Wednesday, April 17, 2013

I live in an area called kwandebele. The dominant language is Isndeble as well as the dominant tribe of this area. This is considered the Ndebele homeland. About 1.1 million people speak Isndebele in South Africa, the least spoken of all the South African languages. Most of them live here.

Because of several factors, including that kwandebele is about 45 minutes from Pretoria, there is little development there. There are no big malls or big grocery stores. There are no movie theaters and no big stores. There are two or three shopping centers that do not have much and that is about it. A comparison of several PCVs has shown I have the 2nd worst shopping town, the worst one being the other shopping town in kwandebele which doesn't even have our bank there.
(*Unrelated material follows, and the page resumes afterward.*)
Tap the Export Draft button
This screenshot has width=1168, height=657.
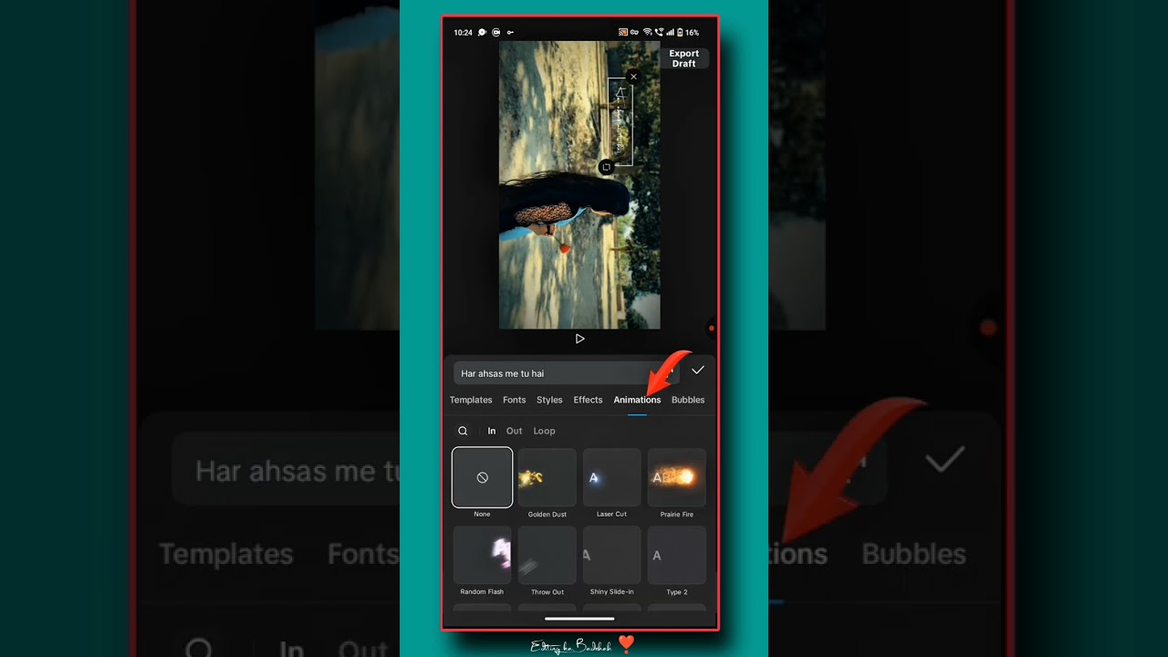coord(683,58)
However, since Christmas. I have seen some small changes. When I got back from America, my trip to my site took longer because they were building a tar road connecting my village to the next. They have been working on it for at least five months now, and it probably wont be done before I go, but still, progress. In my shopping town, two stores which had been selling low market goods have been replaced with stores selling much higher market goods, a Mr. Price and a Street Sheet. And on my last trip out, I saw a sign for the construction of a regional mall, in the village about 45 minutes away.

These are all small things, but in the life the life of a peace corps volunteer, it feels good to know that my adopted homeland is growing and dveloping.

Monday, April 1, 2013


Here, its all about the little victories. I haven't been writing recently because it seem that even the little victories I have had are few and far between and the failures numerous and great. This seems to be known in Peace Corps as the "Mid Service Slump". Having finished Mid Service Training a couple weeks ago, me and several volunteers in my class were definitely in it.

In Bundu, , I had to go back to the drawing board. I had an incident at the middle school which made me realize that I am not a teacher and that it doesn't make me happy. Luckily, I am not in the education program :).

But somehow coming up with new things to do doesn't seem as daunting as it did a year ago. Maybe its the fact that Bundu feels like home now or just the fact after a really tough learning curve, I've realized how to be a PCV. More importantly, how I want to be as a PCV. I've had a project idea since the beginning of my service that I finally feel like I've gained enough clout to actually do. I have contacts with the other schools in my area and I'll start reaching out to them. I'll keep on doing my old standbys.

One thing that surprised me was that MST was much less of a brag fest than I expected. People would only tell you about their successes if heavily prodded, most just wanted to relax and have fun. And of my group, SA 25, I am proud. Because the truth is, as a group, we have had a lot of success stories. A lot of growth and a lot of learning. 

So little victories. Right now I'm proud that I have taught my little sister to say please and thank you. Maybe next blog entry I'll have more

Monday, January 28, 2013

One Year

As I sat saturday on the steps of the bank, waiting for Alyssa and Colin to get their money, my only thought was "how the hell am I going to make it through another year?"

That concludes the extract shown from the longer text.